Tsahal annonce « d’importantes opérations militaires » une fois les civils partis du nord de Gaza

Image de couverture : Une frappe israélienne dans le nord de la bande de Gaza, samedi 14 octobre. ARIS MESSINIS / AFP

  • D’après le bureau des affaires humanitaires de l’ONU (OCHA), des dizaines de milliers de personnes ont fui leurs maisons à Gaza et se sont déplacées vers le sud après l’ordre d’évacuation donné par Israël vendredi matin aux 1,1 million d’habitants du nord de l’enclave. Avant cette annonce, l’Organisation des Nationes unies (ONU) estimait déjà à plus de 423 000 le nombre de déplacés à Gaza en raison de la réplique militaire de l’armée israélienne après l’attaque du Hamas sur son sol.
  • L’experte de l’ONU référente sur la question des populations déplacées s’est déclarée vendredi « horrifiée » par l’ordre d’évacuation donné par l’armée israélienne à la population du nord de la bande de Gaza, qui constitue selon elle un crime contre l’humanité. Elle a appelé Israël à revenir sur sa décision, à l’instar du secrétaire général des Nations unies, Antonio Guterres, et de nombreuses organisations humanitaires.
  • L’armée israélienne a annoncé, dans la nuit de vendredi à samedi, avoir « frappé une cible terroriste du Hezbollah dans le sud du Liban » en réponse à « l’infiltration d’objets aériens non identifiés en Israël et à des tirs sur un drone » israélienTsahal avait annoncé peu après minuit avoir « intercepté deux cibles non identifiées au-dessus de la ville de Haïfa », dans le nord d’Israël, à une cinquantaine de kilomètres de la frontière avec le Liban, ainsi qu’un autre projectile près de la ville de Shefa Amr, également dans le nord du pays.

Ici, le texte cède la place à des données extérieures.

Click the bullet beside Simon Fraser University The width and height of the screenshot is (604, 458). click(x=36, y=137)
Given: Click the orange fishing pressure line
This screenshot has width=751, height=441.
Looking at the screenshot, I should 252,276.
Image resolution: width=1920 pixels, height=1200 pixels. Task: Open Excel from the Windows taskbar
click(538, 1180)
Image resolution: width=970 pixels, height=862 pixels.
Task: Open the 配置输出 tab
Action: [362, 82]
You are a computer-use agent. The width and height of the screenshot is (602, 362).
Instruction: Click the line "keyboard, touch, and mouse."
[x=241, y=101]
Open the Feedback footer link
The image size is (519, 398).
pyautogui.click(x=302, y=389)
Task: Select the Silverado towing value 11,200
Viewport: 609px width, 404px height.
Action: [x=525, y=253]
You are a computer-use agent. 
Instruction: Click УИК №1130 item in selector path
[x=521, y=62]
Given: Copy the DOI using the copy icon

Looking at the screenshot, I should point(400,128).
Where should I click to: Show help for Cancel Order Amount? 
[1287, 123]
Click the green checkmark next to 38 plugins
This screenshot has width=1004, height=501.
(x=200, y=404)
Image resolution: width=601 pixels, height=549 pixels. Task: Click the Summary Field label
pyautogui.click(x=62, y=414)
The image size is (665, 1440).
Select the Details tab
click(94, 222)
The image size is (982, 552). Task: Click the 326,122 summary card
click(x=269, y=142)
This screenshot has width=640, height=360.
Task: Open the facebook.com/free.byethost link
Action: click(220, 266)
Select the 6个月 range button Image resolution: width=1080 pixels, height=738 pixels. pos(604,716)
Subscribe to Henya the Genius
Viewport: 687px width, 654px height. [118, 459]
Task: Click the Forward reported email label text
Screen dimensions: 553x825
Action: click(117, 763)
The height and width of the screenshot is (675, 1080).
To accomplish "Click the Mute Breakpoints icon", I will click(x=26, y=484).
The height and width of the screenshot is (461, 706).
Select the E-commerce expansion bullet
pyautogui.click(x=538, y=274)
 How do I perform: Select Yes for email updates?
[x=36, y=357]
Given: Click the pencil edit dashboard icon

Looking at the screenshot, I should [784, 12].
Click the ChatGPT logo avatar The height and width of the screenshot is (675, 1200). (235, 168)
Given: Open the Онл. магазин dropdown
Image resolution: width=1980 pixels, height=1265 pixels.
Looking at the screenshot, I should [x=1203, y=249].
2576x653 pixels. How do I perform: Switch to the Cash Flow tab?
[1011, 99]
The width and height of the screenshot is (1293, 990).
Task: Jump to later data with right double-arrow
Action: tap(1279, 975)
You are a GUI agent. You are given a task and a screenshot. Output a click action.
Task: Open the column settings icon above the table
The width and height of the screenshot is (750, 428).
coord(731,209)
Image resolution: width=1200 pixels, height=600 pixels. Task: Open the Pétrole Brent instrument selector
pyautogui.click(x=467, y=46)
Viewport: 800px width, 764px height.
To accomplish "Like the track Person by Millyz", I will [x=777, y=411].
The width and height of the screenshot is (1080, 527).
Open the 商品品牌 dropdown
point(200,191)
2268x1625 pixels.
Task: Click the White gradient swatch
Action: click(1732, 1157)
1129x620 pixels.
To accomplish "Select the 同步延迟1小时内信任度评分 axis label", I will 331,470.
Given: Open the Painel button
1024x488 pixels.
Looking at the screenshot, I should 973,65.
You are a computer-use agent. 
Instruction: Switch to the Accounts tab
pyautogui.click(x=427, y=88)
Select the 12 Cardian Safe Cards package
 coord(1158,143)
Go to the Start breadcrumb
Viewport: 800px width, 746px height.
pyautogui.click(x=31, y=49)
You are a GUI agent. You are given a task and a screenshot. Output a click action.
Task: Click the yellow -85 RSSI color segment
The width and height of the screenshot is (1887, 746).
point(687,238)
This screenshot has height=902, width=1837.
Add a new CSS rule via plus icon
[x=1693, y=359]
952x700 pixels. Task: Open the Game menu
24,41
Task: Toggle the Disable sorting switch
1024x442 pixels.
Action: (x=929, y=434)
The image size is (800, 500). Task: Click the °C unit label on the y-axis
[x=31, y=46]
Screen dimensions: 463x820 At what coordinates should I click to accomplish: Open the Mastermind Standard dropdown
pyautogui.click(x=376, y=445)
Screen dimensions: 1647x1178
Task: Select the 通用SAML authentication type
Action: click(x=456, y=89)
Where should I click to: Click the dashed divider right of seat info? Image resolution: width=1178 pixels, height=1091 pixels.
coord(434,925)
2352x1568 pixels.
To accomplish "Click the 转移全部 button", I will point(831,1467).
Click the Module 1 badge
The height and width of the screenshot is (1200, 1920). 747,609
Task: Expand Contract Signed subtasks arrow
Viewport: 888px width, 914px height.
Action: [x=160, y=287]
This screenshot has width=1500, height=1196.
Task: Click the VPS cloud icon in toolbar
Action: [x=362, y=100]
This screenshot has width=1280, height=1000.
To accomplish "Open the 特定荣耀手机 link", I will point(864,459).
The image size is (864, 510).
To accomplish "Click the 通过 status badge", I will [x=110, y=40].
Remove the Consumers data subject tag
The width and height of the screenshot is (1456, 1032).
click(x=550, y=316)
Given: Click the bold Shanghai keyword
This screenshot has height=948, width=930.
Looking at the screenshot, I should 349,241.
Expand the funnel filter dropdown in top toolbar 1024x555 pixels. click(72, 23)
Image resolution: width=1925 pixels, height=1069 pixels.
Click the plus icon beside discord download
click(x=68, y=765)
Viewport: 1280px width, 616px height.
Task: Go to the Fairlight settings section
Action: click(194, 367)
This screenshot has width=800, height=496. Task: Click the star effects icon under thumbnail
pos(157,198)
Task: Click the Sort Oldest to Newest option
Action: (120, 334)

  • Au moins 1 300 personnes, pour la plupart civiles, ont été tuées en Israël depuis l’attaque lancée il y a une semaine de la bande de Gaza. L’armée israélienne a confirmé samedi matin la présence d’au moins 120 personnes retenues en otage à Gaza par le Hamas. Le nombre de morts dans l’enclave contrôlée par le Hamas est, lui, monté à 2 215 morts, dont 724 enfants, ont fait savoir vendredi soir les autorités locales.
  • Le ministre israélien, Benyamin Nétanyahou, a affirmé, vendredi soir, que « ce n’est que le début » de l’offensive israélienne. Il a de nouveau promis de détruire le Hamas, alors que l’armée israélienne se prépare à une invasion terrestre de la bande de Gaza.
  • En Cisjordanie, seize Palestiniens ont été tués dans la journée de vendredi, lors d’affrontements avec les forces israéliennes pendant des rassemblements de solidarité avec la bande de Gaza, selon le ministère de la santé palestinien. Au total, 51 Palestiniens de Cisjordanie ont été tués depuis que le Hamas a mené son attaque contre Israël samedi dernier.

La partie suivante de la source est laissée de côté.